Reproduce all of the data word for word.

--- START ---

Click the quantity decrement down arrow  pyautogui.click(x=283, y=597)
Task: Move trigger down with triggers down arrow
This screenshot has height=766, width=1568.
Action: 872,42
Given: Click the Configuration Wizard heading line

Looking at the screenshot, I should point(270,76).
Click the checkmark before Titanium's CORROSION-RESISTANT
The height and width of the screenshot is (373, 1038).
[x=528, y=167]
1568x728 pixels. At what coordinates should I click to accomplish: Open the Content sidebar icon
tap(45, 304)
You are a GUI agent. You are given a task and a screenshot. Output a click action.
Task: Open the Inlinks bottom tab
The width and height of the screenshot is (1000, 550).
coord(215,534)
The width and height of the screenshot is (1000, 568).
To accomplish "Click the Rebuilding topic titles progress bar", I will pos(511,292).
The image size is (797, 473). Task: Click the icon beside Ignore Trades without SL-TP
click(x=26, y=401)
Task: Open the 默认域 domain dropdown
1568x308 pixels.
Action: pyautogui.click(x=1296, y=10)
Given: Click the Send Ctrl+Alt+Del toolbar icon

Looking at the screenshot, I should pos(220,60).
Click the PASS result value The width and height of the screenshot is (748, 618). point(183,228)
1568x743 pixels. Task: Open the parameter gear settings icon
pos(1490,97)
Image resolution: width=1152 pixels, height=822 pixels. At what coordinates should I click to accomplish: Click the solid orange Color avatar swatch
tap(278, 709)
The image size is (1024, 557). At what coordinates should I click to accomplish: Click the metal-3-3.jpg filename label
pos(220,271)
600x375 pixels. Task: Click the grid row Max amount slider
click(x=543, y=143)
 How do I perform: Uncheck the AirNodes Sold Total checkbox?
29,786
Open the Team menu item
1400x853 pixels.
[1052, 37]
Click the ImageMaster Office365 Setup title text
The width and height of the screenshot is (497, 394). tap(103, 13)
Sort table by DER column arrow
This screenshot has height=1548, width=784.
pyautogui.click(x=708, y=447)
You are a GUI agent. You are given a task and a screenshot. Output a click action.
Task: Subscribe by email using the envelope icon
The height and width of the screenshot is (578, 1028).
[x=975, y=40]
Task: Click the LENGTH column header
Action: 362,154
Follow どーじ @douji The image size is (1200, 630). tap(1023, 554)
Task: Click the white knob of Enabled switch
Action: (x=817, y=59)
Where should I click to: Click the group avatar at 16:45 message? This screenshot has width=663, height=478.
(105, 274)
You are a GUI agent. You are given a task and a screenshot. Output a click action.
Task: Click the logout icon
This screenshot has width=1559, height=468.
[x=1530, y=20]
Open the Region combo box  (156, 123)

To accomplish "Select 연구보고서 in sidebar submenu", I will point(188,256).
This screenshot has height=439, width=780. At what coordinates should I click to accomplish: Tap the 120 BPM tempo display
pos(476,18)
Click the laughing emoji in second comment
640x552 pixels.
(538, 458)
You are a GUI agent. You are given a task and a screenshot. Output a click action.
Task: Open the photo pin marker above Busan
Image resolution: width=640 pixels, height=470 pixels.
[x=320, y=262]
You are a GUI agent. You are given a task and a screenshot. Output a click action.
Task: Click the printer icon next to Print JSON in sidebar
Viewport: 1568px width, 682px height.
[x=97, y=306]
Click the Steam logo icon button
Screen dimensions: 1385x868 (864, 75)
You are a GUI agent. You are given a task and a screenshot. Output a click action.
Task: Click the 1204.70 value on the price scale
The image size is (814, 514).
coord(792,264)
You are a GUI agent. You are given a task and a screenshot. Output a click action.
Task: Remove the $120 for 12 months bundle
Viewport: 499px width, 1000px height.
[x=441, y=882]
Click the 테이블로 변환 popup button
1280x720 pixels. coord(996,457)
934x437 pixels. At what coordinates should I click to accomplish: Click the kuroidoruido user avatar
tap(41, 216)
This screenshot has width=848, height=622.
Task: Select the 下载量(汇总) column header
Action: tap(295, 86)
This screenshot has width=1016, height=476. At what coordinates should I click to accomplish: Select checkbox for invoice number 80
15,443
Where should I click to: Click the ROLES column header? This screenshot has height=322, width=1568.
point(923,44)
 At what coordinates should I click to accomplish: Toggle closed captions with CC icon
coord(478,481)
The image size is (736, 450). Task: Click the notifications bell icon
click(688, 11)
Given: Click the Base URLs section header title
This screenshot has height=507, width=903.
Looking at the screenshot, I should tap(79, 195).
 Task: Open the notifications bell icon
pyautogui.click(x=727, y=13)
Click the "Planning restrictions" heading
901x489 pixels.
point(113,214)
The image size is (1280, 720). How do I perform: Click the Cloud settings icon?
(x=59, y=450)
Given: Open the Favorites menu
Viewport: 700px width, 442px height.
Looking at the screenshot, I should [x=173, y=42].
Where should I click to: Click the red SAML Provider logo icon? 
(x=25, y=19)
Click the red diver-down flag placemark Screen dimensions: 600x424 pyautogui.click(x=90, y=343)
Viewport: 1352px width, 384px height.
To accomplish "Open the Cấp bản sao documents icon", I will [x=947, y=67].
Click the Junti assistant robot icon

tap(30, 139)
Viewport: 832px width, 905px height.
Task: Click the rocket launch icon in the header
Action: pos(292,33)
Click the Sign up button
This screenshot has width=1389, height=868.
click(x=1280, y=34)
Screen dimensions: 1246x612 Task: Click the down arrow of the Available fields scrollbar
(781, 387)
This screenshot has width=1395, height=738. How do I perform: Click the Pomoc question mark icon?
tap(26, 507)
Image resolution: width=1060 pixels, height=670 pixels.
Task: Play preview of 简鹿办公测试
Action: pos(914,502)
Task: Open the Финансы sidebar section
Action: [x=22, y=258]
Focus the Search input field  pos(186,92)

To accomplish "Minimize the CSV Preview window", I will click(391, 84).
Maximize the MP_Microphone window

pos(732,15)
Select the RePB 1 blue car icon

--- END ---

Written answer
Click the quantity decrement down arrow  pyautogui.click(x=283, y=597)
Task: Move trigger down with triggers down arrow
This screenshot has height=766, width=1568.
Action: 872,42
Given: Click the Configuration Wizard heading line

Looking at the screenshot, I should point(270,76).
Click the checkmark before Titanium's CORROSION-RESISTANT
The height and width of the screenshot is (373, 1038).
[x=528, y=167]
1568x728 pixels. At what coordinates should I click to accomplish: Open the Content sidebar icon
tap(45, 304)
You are a GUI agent. You are given a task and a screenshot. Output a click action.
Task: Open the Inlinks bottom tab
The width and height of the screenshot is (1000, 550).
coord(215,534)
The width and height of the screenshot is (1000, 568).
To accomplish "Click the Rebuilding topic titles progress bar", I will pos(511,292).
The image size is (797, 473). Task: Click the icon beside Ignore Trades without SL-TP
click(x=26, y=401)
Task: Open the 默认域 domain dropdown
1568x308 pixels.
Action: pyautogui.click(x=1296, y=10)
Given: Click the Send Ctrl+Alt+Del toolbar icon

Looking at the screenshot, I should pos(220,60).
Click the PASS result value The width and height of the screenshot is (748, 618). point(183,228)
1568x743 pixels. Task: Open the parameter gear settings icon
pos(1490,97)
Image resolution: width=1152 pixels, height=822 pixels. At what coordinates should I click to accomplish: Click the solid orange Color avatar swatch
tap(278, 709)
The image size is (1024, 557). At what coordinates should I click to accomplish: Click the metal-3-3.jpg filename label
pos(220,271)
600x375 pixels. Task: Click the grid row Max amount slider
click(x=543, y=143)
 How do I perform: Uncheck the AirNodes Sold Total checkbox?
29,786
Open the Team menu item
1400x853 pixels.
[1052, 37]
Click the ImageMaster Office365 Setup title text
The width and height of the screenshot is (497, 394). tap(103, 13)
Sort table by DER column arrow
This screenshot has height=1548, width=784.
pyautogui.click(x=708, y=447)
You are a GUI agent. You are given a task and a screenshot. Output a click action.
Task: Subscribe by email using the envelope icon
The height and width of the screenshot is (578, 1028).
[x=975, y=40]
Task: Click the LENGTH column header
Action: 362,154
Follow どーじ @douji The image size is (1200, 630). tap(1023, 554)
Task: Click the white knob of Enabled switch
Action: (x=817, y=59)
Where should I click to: Click the group avatar at 16:45 message? This screenshot has width=663, height=478.
(105, 274)
You are a GUI agent. You are given a task and a screenshot. Output a click action.
Task: Click the logout icon
This screenshot has width=1559, height=468.
[x=1530, y=20]
Open the Region combo box  (156, 123)

To accomplish "Select 연구보고서 in sidebar submenu", I will point(188,256).
This screenshot has height=439, width=780. At what coordinates should I click to accomplish: Tap the 120 BPM tempo display
pos(476,18)
Click the laughing emoji in second comment
640x552 pixels.
(538, 458)
You are a GUI agent. You are given a task and a screenshot. Output a click action.
Task: Open the photo pin marker above Busan
Image resolution: width=640 pixels, height=470 pixels.
[x=320, y=262]
You are a GUI agent. You are given a task and a screenshot. Output a click action.
Task: Click the printer icon next to Print JSON in sidebar
Viewport: 1568px width, 682px height.
[x=97, y=306]
Click the Steam logo icon button
Screen dimensions: 1385x868 (864, 75)
You are a GUI agent. You are given a task and a screenshot. Output a click action.
Task: Click the 1204.70 value on the price scale
The image size is (814, 514).
coord(792,264)
You are a GUI agent. You are given a task and a screenshot. Output a click action.
Task: Remove the $120 for 12 months bundle
Viewport: 499px width, 1000px height.
[x=441, y=882]
Click the 테이블로 변환 popup button
1280x720 pixels. coord(996,457)
934x437 pixels. At what coordinates should I click to accomplish: Click the kuroidoruido user avatar
tap(41, 216)
This screenshot has width=848, height=622.
Task: Select the 下载量(汇总) column header
Action: tap(295, 86)
This screenshot has width=1016, height=476. At what coordinates should I click to accomplish: Select checkbox for invoice number 80
15,443
Where should I click to: Click the ROLES column header? This screenshot has height=322, width=1568.
point(923,44)
 At what coordinates should I click to accomplish: Toggle closed captions with CC icon
coord(478,481)
The image size is (736, 450). Task: Click the notifications bell icon
click(688, 11)
Given: Click the Base URLs section header title
This screenshot has height=507, width=903.
Looking at the screenshot, I should tap(79, 195).
 Task: Open the notifications bell icon
pyautogui.click(x=727, y=13)
Click the "Planning restrictions" heading
901x489 pixels.
point(113,214)
The image size is (1280, 720). How do I perform: Click the Cloud settings icon?
(x=59, y=450)
Given: Open the Favorites menu
Viewport: 700px width, 442px height.
Looking at the screenshot, I should [x=173, y=42].
Where should I click to: Click the red SAML Provider logo icon? 
(x=25, y=19)
Click the red diver-down flag placemark Screen dimensions: 600x424 pyautogui.click(x=90, y=343)
Viewport: 1352px width, 384px height.
To accomplish "Open the Cấp bản sao documents icon", I will [x=947, y=67].
Click the Junti assistant robot icon

tap(30, 139)
Viewport: 832px width, 905px height.
Task: Click the rocket launch icon in the header
Action: pos(292,33)
Click the Sign up button
This screenshot has width=1389, height=868.
click(x=1280, y=34)
Screen dimensions: 1246x612 Task: Click the down arrow of the Available fields scrollbar
(781, 387)
This screenshot has width=1395, height=738. How do I perform: Click the Pomoc question mark icon?
tap(26, 507)
Image resolution: width=1060 pixels, height=670 pixels.
Task: Play preview of 简鹿办公测试
Action: pos(914,502)
Task: Open the Финансы sidebar section
Action: [x=22, y=258]
Focus the Search input field  pos(186,92)

To accomplish "Minimize the CSV Preview window", I will click(391, 84).
Maximize the MP_Microphone window

pos(732,15)
Select the RePB 1 blue car icon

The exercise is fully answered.